Watch Your Back Test

Correlation is not the only statistic in which statistical significance can get confused with causation. A common statistical procedure in investment management is back-testing. Back tests are run because the period of live performance is often quite limited, non-existent if the strategy has yet to go live. The idea is that if a strategy back-tests well, it should do well in real time.

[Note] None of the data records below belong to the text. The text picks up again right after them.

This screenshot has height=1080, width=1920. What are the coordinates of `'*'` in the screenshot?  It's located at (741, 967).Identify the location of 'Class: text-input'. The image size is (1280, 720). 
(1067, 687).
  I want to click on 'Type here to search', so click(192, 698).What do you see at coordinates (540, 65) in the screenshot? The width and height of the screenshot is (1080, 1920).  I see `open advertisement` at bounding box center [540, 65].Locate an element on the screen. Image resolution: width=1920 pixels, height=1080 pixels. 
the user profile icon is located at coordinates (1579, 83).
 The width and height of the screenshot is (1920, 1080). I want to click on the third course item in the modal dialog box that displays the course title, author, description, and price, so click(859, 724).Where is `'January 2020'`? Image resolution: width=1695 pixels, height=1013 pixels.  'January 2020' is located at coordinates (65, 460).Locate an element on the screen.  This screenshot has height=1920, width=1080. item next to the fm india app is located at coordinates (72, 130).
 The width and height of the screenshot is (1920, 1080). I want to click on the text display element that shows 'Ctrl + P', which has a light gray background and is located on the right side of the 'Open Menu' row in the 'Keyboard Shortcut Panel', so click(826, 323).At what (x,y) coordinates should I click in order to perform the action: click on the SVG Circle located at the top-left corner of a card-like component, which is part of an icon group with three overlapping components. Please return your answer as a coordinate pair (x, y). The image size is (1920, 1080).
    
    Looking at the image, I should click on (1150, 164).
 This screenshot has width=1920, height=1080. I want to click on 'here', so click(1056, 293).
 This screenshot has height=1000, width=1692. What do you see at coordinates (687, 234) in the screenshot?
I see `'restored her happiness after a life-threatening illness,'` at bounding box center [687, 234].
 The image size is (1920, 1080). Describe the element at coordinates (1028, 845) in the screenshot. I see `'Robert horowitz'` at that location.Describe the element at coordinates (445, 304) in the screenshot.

But this can only be the case if there are causal links between what the strategy does at each point in time and its subsequent performance. There needs to be an economic rationale for the strategy before back-testing it. There are several issues that should be considered when evaluating a back test, especially one involving a factor-based strategy:

Positive Results Bias

As my colleague Ben Johnson says, “There is no such thing as a bad-looking back test.” When we are presented with impressive back-test results, we don’t know how many other strategies or factors were tried that didn’t turn out very well.

Zoo of Factors

There are so many factors to choose from that John Cochrane of the University of Chicago coined the term “zoo of factors.” Given this zoo of hundreds of factors, anyone with the right data set, a computer, and some programming knowledge could back-test any number of factor-based strategies in short order and report only the favourable results. As the late Nobel-prize winning economist Ronald H. Coase said, “If you torture the data long enough, it will confess.”

Simulation, Not Reality

The purpose of a back test is to see how a strategy would have performed in the past. But we can never know for sure how it would have done. Some back tests try to be more realistic by including assumptions such as trading costs, but many do not. But no matter what assumptions are made, a back test is a simulation, not a historical fact.

No Controlled Experiments

In the hard sciences, empirical work mainly consists of running controlled experiments in which the effects of factors other than the variable being studied are minimized or eliminated. Unfortunately, economists generally cannot perform controlled experiments. Instead, they do statistical analysis on historical data, with the assumption that the underlying processes that generate the data remained the same over time. This is the assumption of stationarity. Back-testing is an example of this kind of analysis.

Beware Statistics

It is all too easy to calculate nonsensical statistics, such as the correlation between a stock market index and butter production. Furthermore, statistical analysis, in the absence of economic analysis, can be misused to demonstrate almost anything, as can happen with back tests that have no linkage to economic reason.

Finally, using properly constructed statistics, but in the absence of other relevant facts, can lead to poor decisions, such as recommending a fund to an investor who lacks the patience to hold it through the rough patches. By paying careful attention to these issues, we can prevent statistics from being the third kind of lie.